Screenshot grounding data
*** Begin section ***

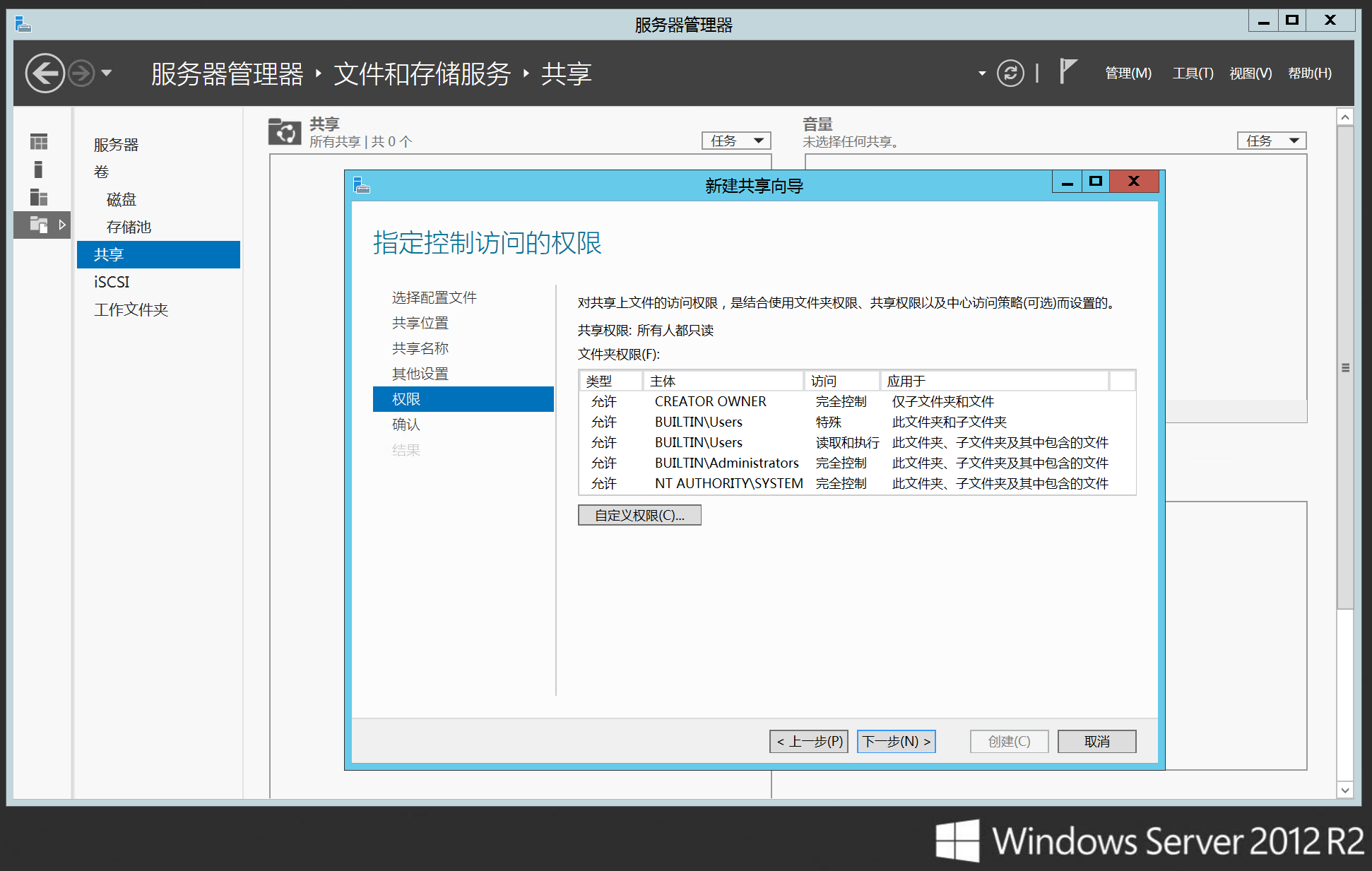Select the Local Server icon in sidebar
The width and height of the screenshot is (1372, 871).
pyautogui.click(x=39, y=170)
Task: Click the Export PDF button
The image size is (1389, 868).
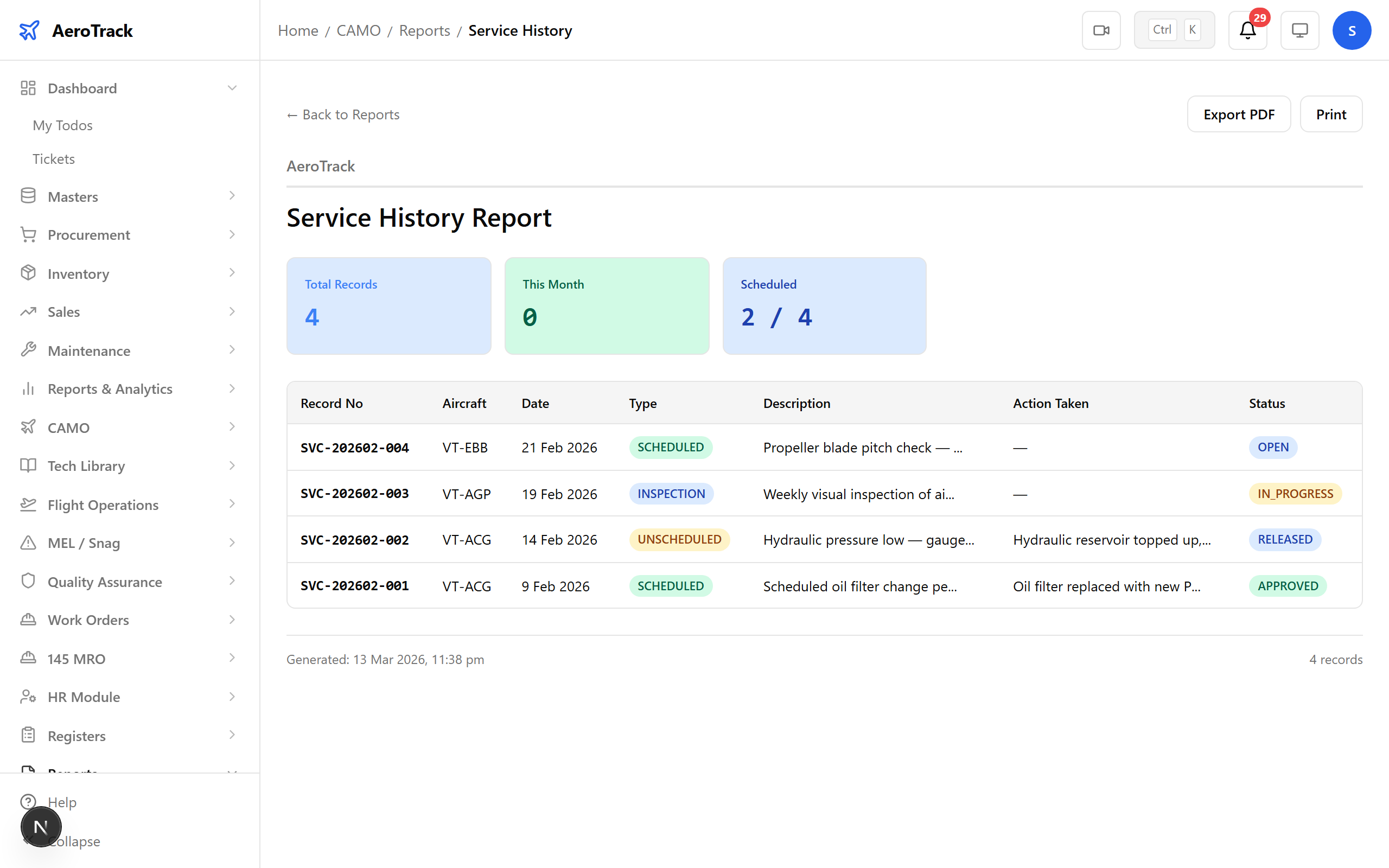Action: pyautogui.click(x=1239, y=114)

*** End section ***

Work item – Every line from the one that holds "Task: Click the Export PDF button" to the last line of the records above goes into the answer, exactly as written; nothing else does, and no picture does either.

Answer area –
Task: Click the Export PDF button
The image size is (1389, 868).
Action: pyautogui.click(x=1239, y=114)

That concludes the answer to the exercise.